The 2023 Cost-of-Living Adjustment (COLA) was one of the most significant in decades — and if you receive SSDI, it directly affected your monthly payment. Understanding how COLA works, how it's calculated, and what it actually means for your benefit check helps you make sense of your income and plan around it.
A Cost-of-Living Adjustment is an annual increase applied to Social Security benefits — including SSDI — to help payments keep pace with inflation. Without COLA increases, the purchasing power of a fixed monthly benefit would erode every year as prices rise.
The SSA calculates each year's COLA using the Consumer Price Index for Urban Wage Earners and Clerical Workers (CPI-W), published by the Bureau of Labor Statistics. Specifically, it compares CPI-W data from the third quarter (July–September) of the current year to the same period the previous year. If the index rose, benefits rise by the same percentage.
For 2023, the SSA announced an 8.7% COLA — the largest increase since 1981. This reflected the elevated inflation environment of 2022, when energy prices, housing costs, and consumer goods all surged.
That 8.7% was applied automatically to every SSDI benefit payment starting in January 2023. Recipients did not need to apply, request the increase, or take any action. The adjustment was built into the payment schedule automatically.
To put the size of this increase in context:
| Year | COLA Percentage |
|---|---|
| 2020 | 1.6% |
| 2021 | 1.3% |
| 2022 | 5.9% |
| 2023 | 8.7% |
| 2024 | 3.2% |
The 2023 adjustment stood out sharply against the modest increases typical of the prior decade.
The adjustment is percentage-based, which means it affects everyone differently depending on their base benefit amount. Someone receiving a higher monthly payment sees a larger dollar increase than someone at a lower amount — even though both received the same 8.7%.
For reference, the SSA reported that the average SSDI benefit in 2023 was approximately $1,483 per month after the COLA increase was applied. That's a general figure. Individual payments vary considerably.
SSDI benefit amounts are calculated based on a worker's Average Indexed Monthly Earnings (AIME) — essentially a formula built from their taxable earnings history and the years they paid into Social Security. Two people receiving SSDI in the same year can have very different monthly payments, and each receives the 8.7% increase applied to their own unique baseline.
The COLA increases the monthly benefit amount. It does not change:
For 2023, the SGA threshold — the monthly earnings ceiling above which SSA generally considers a person capable of substantial work — rose to $1,470 for non-blind individuals and $2,460 for blind individuals. These figures also adjust each year, but through a different mechanism than COLA.
If you were approved for SSDI in 2023 with an established onset date from a prior year, your back pay is calculated using the benefit rates that were in effect during each relevant period — not the current rate. COLAs that occurred between your onset date and your approval date are factored into that calculation year by year.
This means a longer gap between onset date and approval can result in a more complex back pay calculation, with different COLA rates applied to different segments of the retroactive period.
Supplemental Security Income (SSI) also received the 8.7% COLA for 2023, but SSI is a separate program with different payment structures. SSI is needs-based and has strict income and asset limits.
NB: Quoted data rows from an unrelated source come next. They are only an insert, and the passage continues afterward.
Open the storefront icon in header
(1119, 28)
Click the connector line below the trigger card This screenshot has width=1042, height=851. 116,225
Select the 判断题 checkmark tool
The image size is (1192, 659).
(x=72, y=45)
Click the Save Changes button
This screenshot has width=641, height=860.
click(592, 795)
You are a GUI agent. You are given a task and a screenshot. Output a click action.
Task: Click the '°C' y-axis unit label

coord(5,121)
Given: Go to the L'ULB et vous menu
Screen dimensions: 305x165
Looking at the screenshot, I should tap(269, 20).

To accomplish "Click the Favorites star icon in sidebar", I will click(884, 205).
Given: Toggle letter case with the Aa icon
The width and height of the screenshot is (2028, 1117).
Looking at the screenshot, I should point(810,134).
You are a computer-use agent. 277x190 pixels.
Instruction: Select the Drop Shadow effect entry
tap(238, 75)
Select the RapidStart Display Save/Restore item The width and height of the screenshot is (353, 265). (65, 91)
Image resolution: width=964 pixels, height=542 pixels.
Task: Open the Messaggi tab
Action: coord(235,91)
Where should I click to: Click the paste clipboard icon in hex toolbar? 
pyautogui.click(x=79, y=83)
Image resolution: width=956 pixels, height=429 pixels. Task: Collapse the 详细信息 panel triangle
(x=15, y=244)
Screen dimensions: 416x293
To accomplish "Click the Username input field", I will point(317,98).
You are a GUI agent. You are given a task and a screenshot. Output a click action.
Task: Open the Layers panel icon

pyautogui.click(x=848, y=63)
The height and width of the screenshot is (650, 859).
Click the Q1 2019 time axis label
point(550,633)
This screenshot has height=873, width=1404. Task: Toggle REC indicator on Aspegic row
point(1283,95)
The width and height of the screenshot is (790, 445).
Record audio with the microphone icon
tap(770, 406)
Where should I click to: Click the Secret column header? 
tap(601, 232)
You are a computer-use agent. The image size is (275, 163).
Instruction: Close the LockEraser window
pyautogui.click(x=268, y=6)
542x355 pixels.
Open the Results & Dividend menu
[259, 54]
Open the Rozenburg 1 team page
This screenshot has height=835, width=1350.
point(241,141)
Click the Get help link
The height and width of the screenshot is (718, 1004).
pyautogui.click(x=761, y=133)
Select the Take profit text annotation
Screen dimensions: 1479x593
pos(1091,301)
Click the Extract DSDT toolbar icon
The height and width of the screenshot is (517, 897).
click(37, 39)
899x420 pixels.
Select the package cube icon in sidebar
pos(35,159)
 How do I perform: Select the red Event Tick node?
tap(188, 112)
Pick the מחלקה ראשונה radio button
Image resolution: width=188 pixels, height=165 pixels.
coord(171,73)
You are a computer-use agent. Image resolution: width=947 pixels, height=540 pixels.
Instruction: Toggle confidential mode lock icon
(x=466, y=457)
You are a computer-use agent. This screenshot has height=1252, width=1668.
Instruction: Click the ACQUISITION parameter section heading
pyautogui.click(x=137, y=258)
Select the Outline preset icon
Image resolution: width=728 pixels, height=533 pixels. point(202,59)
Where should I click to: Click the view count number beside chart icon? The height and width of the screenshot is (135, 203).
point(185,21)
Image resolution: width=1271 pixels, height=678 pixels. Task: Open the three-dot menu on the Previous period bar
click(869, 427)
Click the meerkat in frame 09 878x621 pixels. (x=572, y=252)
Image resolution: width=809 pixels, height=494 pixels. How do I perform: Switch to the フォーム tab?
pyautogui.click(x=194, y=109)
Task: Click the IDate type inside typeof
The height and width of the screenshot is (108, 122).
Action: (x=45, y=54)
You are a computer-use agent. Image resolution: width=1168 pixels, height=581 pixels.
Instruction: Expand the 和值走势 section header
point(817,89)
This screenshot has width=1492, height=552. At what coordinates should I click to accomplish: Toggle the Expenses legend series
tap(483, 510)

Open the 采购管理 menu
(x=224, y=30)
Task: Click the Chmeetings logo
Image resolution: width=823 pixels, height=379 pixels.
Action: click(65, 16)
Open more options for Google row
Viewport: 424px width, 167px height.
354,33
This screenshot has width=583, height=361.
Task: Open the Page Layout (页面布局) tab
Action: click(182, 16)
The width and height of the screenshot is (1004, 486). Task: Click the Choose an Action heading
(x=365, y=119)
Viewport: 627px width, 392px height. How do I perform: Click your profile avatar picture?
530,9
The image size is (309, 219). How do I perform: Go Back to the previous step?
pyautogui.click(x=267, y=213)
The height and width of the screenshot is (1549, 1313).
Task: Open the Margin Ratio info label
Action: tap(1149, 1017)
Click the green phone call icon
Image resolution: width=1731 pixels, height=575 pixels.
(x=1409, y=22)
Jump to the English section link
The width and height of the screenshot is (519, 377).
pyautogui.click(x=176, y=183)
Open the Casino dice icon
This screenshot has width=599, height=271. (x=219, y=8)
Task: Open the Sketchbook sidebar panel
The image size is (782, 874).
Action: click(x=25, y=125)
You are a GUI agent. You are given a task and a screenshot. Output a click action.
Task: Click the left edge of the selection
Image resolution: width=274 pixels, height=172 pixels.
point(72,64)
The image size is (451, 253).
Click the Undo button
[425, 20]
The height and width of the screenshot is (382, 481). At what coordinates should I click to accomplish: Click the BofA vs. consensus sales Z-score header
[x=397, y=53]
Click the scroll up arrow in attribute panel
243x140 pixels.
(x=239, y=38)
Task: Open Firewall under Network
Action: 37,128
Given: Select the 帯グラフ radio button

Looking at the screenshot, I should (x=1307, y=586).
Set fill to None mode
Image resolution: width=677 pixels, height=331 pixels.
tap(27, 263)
The federal SSI payment rate for 2023 rose to $914 per month for individuals and $1,371 for eligible couples.
Some people receive both SSDI and SSI simultaneously — called dual eligibility or "concurrent benefits." In those cases, both payments are adjusted by COLA, but the interaction between the two benefit amounts is governed by SSA's offset rules.
For people who have been on SSDI for years, the cumulative effect of annual COLAs is meaningful. 💡 A benefit that started at $1,100 per month several years ago has grown incrementally through each annual adjustment. That growth isn't guaranteed to match actual lived inflation for every individual, but it does provide a structured mechanism for benefit preservation.
Recipients are notified of their new benefit amount each year through an SSA COLA notice, typically mailed in December ahead of the January effective date. These notices confirm the new monthly amount and reflect any Medicare premium deductions if applicable.
The 8.7% COLA for 2023 applied uniformly to all SSDI recipients — but the dollar amount it added to your check, how it interacted with any SSI you receive, and what your total monthly income looked like all depend on your individual benefit calculation, your earnings history, and your specific benefit status. Those factors vary from person to person in ways that a general explanation of COLA mechanics can't resolve.